### Extract
Pupmapper: A Pileup Mappability Calculator
The Pileup Mappability metric can be used to quickly identify regions which may be more difficult to perform variant calling with short-read WGS data. pupmapper
was created to allow users to quickly convert k-mer mappability scores to pileup mappability.
The first step of the pupmapper
pipeline is to calculate k-mer uniquness scores using the Genmap software. Then pupmapper will summarize the pileup mappability of each genomic position using the k-mer uniqueness of all overlapping k-mers.
A pileup mappability score of 1 indicates that all k-mers overlapping with a position are unique within the genome (using the user defined parameters of uniqueness).
Simply put, Pileup mappability is useful because it gives a sense of uniquemess of all possible reads (of defined length) that could arise from given genomic position.
Derrien, T, (2012). Fast Computation and Applications of Genome Mappability. PLOS ONE 7(1): e30377. https://doi.org/10.1371/journal.pone.0030377
Pockrandt C, (2020) GenMap: ultra-fast computation of genome mappability, Bioinformatics, Volume 36, Issue 12, June 2020, Pages 3687–3692, https://doi.org/10.1093/bioinformatics/btaa222
Lee H, Schatz MC. (2012). Genomic dark matter: the reliability of short read mapping illustrated by the genome mappability score, Bioinformatics, Volume 28, Issue 16, August 2012, Pages 2097–2105, https://doi.org/10.1093/bioinformatics/bts330
You will need to install both the pupmapper
python package and ensure that the genmap software is installed (available on your $PATH environmental variable.)
can be installed by cloning this repository and installing with pip
git clone git@github.com:maxgmarin/pupmapper.git
cd pupmapper
pip install .
pip install pupmapper
🚧 Check back soon 🚧
pupmapper run_all -i Input.Genome.fasta -o output_directory/ -k 50 -e 1
The above command will first use genmap to calculate k-mer mappability scores for the input genome and then calculate pileup mappability scores.
######
### Given information
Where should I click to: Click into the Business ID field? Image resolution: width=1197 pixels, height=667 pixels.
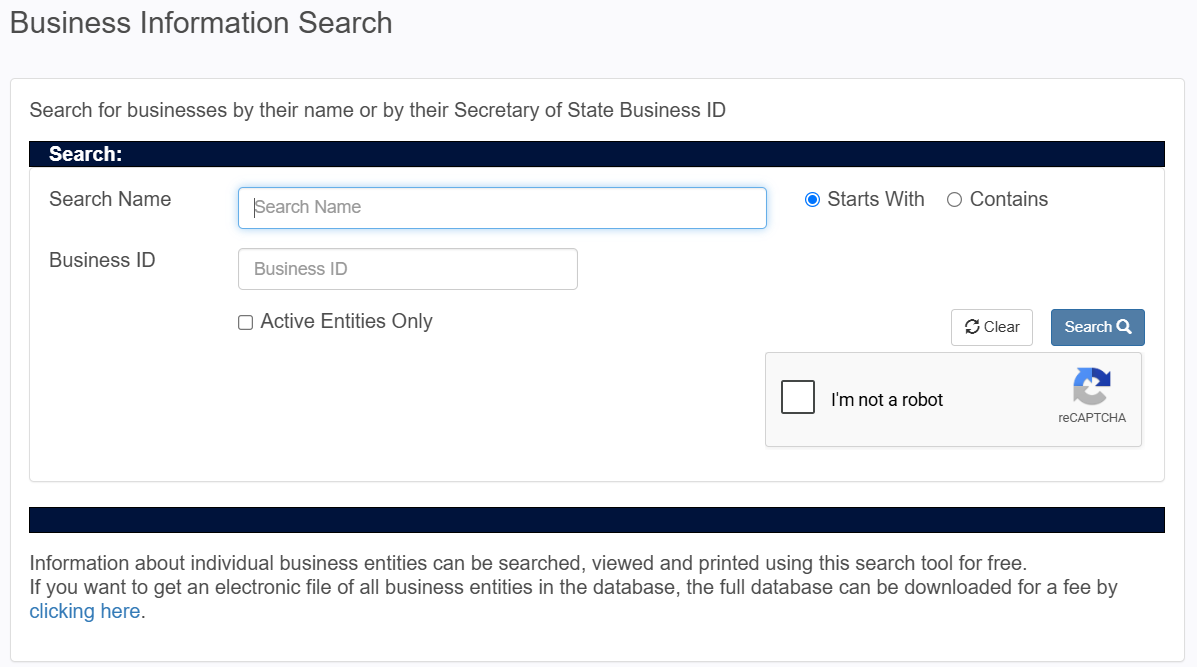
######
▸ **Work to be completed**
Please translate this sentence from the Pupmapper description into Spanish: "A pileup mappability score of 1 indicates that all k-mers overlapping with a position are unique within the genome (using the user defined parameters of uniqueness)."

▸ **Solution to the problem**
Una puntuación de mapeabilidad de pileup de 1 indica que todos los k-mers que se solapan con una posición son únicos dentro del genoma (usando los parámetros de unicidad definidos por el usuario).